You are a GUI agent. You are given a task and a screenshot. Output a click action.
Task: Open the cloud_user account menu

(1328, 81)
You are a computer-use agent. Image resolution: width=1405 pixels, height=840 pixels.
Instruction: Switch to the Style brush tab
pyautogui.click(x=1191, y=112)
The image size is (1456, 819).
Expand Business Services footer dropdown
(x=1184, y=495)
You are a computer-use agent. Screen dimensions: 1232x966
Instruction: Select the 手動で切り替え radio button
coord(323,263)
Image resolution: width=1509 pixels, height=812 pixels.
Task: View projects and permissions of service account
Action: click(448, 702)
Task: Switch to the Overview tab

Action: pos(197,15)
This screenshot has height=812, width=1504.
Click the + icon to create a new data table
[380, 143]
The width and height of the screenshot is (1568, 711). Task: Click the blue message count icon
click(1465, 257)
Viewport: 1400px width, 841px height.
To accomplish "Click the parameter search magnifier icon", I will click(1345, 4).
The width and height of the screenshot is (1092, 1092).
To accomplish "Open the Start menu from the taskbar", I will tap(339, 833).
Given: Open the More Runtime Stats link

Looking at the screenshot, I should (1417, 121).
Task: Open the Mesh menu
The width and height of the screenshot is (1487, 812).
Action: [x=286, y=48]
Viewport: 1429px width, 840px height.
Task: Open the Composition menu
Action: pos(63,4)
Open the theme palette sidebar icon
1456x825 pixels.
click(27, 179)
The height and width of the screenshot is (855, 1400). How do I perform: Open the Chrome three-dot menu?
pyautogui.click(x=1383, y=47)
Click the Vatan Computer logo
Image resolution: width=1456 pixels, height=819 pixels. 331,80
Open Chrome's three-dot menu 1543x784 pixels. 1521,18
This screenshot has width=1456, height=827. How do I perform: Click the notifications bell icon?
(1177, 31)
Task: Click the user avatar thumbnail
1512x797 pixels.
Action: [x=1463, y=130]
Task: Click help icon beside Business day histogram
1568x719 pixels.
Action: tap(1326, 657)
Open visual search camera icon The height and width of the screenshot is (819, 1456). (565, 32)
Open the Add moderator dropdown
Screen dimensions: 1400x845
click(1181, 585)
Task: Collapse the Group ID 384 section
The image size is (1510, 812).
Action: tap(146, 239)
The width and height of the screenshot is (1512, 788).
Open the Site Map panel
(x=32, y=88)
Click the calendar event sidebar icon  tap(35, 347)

• • • • • • •

Scan the material and collect every line that contains "agent".

Solution for this problem ->
You are a GUI agent. You are given a task and a screenshot. Output a click action.
You are a computer-use agent. Image resolution: width=1405 pixels, height=840 pixels.
You are a computer-use agent. Screen dimensions: 1232x966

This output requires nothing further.